YOUR TASK:
Print, in exact form, the lines below from the one containing "Given: Click the Review step dot" through the one containing "Given: Click the Cortana circle on taskbar", and omit all others.

━━━━━ EXERCISE DATA

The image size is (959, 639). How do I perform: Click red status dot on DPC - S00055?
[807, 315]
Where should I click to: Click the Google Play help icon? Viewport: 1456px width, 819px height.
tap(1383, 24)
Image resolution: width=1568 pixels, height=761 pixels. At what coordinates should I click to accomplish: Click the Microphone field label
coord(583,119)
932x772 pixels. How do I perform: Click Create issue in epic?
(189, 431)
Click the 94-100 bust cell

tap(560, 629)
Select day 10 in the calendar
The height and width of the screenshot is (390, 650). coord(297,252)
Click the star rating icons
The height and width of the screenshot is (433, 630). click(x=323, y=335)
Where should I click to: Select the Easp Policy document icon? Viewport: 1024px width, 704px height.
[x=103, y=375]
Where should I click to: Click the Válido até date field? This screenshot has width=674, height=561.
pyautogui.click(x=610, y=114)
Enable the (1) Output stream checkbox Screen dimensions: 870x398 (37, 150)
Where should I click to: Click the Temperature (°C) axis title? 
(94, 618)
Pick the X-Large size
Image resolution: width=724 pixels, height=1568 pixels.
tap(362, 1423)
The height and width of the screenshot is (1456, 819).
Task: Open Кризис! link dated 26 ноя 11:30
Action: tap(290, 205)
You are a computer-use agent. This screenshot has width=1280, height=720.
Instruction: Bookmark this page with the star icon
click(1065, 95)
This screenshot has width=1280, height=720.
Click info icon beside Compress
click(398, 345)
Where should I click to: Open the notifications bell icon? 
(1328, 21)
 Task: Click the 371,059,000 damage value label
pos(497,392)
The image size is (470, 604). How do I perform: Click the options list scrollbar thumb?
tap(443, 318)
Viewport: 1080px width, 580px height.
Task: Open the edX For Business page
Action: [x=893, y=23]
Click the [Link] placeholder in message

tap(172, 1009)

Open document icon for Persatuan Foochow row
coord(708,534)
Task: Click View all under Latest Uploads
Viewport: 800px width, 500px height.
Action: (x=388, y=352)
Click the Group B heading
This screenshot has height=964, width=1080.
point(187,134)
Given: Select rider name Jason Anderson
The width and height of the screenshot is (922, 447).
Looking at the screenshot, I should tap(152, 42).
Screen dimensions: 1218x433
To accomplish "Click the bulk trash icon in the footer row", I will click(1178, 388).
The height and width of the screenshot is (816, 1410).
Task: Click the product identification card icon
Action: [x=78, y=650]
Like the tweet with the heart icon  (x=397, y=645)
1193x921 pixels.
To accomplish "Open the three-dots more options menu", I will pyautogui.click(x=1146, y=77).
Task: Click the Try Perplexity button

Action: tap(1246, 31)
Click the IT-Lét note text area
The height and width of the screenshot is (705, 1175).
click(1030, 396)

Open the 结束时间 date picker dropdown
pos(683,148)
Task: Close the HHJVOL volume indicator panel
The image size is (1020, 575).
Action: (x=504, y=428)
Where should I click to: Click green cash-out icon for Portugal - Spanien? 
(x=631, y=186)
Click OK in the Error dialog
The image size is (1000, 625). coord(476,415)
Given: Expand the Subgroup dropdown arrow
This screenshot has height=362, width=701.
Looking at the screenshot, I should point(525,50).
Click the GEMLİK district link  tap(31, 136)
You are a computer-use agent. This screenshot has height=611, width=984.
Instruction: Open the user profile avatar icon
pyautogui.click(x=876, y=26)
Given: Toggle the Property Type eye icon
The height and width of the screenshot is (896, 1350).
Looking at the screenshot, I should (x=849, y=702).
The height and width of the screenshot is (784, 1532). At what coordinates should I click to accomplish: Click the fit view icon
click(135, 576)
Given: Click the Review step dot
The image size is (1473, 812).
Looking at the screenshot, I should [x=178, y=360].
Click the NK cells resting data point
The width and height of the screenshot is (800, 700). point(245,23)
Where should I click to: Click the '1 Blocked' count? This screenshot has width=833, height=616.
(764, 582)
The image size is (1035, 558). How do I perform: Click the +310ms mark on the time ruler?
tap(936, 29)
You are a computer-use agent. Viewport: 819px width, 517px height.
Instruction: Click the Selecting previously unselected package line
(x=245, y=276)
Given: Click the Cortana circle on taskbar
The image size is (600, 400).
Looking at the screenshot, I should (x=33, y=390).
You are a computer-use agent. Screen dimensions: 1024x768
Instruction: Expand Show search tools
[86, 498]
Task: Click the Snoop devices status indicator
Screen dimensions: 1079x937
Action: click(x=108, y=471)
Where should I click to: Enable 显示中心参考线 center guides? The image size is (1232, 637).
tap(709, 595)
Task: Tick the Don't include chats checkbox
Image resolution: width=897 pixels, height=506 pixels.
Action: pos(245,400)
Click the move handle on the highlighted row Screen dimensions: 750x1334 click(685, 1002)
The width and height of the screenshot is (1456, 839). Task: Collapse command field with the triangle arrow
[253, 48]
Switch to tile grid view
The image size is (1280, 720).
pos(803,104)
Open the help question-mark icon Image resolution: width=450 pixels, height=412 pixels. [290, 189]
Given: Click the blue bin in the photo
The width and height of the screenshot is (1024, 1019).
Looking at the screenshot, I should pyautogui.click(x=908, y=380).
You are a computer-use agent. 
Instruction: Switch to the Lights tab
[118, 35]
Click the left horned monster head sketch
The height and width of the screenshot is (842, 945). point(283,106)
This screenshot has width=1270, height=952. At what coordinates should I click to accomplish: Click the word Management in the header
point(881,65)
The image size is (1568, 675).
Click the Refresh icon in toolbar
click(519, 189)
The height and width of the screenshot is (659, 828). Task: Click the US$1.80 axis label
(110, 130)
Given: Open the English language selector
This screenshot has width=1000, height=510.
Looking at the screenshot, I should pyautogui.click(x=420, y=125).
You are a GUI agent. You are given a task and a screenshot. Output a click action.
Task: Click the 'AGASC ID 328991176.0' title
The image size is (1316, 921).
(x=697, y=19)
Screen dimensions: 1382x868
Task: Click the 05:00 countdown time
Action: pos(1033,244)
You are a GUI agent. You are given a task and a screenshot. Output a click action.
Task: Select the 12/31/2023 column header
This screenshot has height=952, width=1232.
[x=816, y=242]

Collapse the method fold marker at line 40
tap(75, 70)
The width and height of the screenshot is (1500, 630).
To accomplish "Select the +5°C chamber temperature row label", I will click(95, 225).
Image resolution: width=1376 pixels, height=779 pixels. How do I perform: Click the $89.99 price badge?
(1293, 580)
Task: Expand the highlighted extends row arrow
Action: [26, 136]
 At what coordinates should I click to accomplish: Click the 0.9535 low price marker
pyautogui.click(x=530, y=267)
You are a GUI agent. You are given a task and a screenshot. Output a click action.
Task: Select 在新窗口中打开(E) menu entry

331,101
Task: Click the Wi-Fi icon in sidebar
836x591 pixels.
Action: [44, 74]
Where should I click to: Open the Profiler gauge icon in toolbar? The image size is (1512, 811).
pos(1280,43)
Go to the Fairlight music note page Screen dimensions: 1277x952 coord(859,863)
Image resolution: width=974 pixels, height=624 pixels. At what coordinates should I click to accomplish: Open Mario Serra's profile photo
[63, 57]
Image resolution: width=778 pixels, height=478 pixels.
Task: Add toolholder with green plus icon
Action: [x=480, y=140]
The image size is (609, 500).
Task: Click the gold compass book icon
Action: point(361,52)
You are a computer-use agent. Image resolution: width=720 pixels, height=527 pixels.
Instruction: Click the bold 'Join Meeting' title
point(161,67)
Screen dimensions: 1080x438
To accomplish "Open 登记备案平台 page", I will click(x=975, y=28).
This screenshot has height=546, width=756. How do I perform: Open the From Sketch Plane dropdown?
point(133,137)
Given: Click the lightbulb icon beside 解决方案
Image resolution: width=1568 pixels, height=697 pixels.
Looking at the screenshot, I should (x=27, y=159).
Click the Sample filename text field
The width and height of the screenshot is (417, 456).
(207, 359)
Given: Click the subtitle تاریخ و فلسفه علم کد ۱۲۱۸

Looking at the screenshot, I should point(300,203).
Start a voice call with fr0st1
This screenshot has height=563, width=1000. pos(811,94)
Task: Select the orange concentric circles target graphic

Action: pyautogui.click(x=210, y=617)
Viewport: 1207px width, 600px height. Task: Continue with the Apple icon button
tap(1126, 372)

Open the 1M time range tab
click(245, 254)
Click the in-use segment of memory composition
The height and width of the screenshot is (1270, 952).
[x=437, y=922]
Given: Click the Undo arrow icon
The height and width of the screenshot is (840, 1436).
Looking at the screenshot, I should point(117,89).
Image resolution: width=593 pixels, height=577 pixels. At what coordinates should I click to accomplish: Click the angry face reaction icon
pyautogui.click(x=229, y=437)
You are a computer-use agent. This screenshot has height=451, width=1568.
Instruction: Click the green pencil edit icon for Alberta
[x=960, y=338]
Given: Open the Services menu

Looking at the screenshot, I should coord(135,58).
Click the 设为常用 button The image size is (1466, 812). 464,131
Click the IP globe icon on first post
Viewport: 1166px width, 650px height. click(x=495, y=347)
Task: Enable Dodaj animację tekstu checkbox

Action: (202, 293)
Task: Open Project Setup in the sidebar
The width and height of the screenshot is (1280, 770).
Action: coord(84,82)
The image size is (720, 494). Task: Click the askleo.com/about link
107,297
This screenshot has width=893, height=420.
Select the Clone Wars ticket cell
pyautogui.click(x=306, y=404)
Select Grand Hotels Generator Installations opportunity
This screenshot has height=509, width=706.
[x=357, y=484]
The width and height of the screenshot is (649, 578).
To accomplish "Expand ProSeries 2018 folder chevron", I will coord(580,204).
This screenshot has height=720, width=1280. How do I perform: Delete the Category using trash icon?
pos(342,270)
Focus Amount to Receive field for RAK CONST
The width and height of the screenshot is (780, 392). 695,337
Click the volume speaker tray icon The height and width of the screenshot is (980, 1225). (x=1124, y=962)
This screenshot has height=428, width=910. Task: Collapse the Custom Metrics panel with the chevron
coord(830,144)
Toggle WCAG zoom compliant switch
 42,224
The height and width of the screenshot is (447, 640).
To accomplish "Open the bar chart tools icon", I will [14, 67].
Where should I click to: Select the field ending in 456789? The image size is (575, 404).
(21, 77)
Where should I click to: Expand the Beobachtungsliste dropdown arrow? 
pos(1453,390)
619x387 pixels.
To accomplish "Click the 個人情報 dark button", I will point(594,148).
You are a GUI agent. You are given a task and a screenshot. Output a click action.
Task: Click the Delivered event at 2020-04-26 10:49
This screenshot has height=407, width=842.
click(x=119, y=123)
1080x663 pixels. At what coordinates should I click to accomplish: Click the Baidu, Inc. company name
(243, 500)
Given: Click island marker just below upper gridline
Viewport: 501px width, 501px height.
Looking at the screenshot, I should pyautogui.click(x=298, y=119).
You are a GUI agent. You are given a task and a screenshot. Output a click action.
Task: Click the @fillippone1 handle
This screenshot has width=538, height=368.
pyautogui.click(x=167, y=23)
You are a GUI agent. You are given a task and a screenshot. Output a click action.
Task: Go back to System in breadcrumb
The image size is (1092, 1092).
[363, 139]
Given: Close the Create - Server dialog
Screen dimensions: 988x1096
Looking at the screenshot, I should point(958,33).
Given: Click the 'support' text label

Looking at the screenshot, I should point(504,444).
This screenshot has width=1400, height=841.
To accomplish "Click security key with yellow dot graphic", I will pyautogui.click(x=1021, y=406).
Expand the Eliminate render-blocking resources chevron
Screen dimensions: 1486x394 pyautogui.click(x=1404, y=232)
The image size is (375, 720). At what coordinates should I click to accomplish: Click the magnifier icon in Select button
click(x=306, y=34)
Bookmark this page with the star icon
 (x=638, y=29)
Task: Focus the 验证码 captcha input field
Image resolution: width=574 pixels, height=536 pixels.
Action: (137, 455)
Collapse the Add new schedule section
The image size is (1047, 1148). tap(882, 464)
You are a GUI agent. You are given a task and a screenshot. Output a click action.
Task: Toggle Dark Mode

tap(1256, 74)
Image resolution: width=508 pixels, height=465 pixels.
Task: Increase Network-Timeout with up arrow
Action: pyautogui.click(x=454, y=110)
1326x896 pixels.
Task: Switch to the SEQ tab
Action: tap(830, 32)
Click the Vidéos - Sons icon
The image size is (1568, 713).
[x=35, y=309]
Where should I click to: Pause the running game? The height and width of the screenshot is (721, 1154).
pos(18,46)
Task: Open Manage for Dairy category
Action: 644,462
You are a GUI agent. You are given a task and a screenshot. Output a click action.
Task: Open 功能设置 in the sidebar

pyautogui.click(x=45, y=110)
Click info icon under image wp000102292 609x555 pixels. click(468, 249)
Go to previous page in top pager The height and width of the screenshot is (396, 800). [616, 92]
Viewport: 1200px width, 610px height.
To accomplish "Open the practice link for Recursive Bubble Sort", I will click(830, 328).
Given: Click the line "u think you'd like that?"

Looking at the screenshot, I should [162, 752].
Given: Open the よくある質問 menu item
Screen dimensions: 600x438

━━━━━━━━━━

RESULT FOR THIS TASK:
Given: Click the Review step dot
The image size is (1473, 812).
Looking at the screenshot, I should [x=178, y=360].
Click the NK cells resting data point
The width and height of the screenshot is (800, 700). point(245,23)
Where should I click to: Click the '1 Blocked' count? This screenshot has width=833, height=616.
(764, 582)
The image size is (1035, 558). How do I perform: Click the +310ms mark on the time ruler?
tap(936, 29)
You are a computer-use agent. Viewport: 819px width, 517px height.
Instruction: Click the Selecting previously unselected package line
(x=245, y=276)
Given: Click the Cortana circle on taskbar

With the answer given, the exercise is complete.